About the job
About Etched
Etched is pioneering the development of the world's first AI inference system specifically designed for transformers, achieving over 10x the performance and significantly reduced cost and latency compared to conventional systems like the B200. With Etched's custom ASICs, we enable the creation of innovative products, such as real-time video generation models and advanced deep reasoning agents, that are unattainable with traditional GPUs. With substantial backing from prestigious investors and a team of elite engineers, Etched is transforming the infrastructure landscape of the most rapidly advancing industry.
Job Overview
As a key leader in our organization, you will spearhead a dynamic team dedicated to crafting a comprehensive suite of optimized kernels and deploying high-performance inference stacks for various cutting-edge transformer models (e.g., Llama-3, Llama-4, Deepseek-R1, Qwen-3, Stable Diffusion-3, etc.). Your role will involve managing and expanding a high-caliber team focused on developing innovative model mapping techniques while co-designing inference-time algorithms (e.g., speculative and parallel decoding, prefill-decode disaggregation, etc.).
Key Responsibilities
Architect Superior Inference Performance: Achieve continuous batching throughput that exceeds B200 by at least 10x for high-priority tasks.

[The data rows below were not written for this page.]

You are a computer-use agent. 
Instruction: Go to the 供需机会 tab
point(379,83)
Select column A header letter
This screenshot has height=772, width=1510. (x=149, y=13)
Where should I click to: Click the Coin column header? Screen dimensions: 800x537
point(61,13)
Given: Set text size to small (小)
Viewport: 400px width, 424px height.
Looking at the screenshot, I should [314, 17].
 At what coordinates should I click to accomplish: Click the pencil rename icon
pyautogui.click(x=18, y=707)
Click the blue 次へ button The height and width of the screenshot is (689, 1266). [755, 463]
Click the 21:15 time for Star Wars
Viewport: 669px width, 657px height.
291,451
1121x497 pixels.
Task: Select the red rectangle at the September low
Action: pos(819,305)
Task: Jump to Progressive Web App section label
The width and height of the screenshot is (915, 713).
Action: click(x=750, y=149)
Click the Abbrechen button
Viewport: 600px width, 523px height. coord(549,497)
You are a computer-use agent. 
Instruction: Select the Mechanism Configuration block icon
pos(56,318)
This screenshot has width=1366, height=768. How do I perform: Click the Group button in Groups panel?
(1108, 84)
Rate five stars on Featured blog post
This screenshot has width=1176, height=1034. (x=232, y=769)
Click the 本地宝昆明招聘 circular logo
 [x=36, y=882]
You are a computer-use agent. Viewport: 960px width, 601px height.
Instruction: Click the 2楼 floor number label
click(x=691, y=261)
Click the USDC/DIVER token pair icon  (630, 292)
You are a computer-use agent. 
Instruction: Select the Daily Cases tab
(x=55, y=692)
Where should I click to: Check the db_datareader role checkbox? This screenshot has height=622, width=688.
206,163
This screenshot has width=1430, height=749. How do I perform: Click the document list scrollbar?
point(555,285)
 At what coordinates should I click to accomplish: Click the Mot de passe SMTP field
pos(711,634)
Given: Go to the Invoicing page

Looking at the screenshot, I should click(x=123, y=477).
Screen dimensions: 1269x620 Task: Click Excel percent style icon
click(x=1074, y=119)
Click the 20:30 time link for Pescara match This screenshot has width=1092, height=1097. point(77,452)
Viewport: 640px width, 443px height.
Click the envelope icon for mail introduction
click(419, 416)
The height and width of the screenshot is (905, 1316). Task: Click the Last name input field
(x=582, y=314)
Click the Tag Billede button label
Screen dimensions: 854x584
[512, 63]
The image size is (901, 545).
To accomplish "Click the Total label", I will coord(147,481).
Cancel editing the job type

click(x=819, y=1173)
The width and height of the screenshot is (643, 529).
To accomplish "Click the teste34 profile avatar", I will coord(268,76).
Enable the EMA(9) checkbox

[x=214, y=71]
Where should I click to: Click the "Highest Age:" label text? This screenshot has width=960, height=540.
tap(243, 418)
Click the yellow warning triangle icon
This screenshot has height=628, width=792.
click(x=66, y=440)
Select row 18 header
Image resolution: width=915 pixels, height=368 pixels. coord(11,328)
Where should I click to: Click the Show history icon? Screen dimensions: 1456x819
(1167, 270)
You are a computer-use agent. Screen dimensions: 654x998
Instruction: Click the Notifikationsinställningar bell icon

Create High-Performance Inference Mega Kernels: Design intricate, fused kernels that optimize chip utilization and minimize inference latency, ensuring validation through benchmarking and regression testing in live production environments.
Develop Model Mapping Strategies: Implement system-level enhancements using a combination of tensor parallelism and expert parallelism to maximize performance.
Innovate Hardware-Software Co-design: Create and implement production-ready algorithmic enhancements in inference time (e.g., speculative decoding, prefill-decode disaggregation, KV cache offloading).
Build a Scalable Team: Recruit and retain a team of exceptional inference optimization engineers.
Align Cross-Functional Performance Goals: Ensure that inference stack and performance targets align with the software infrastructure teams (e.g., runtime support, scheduling).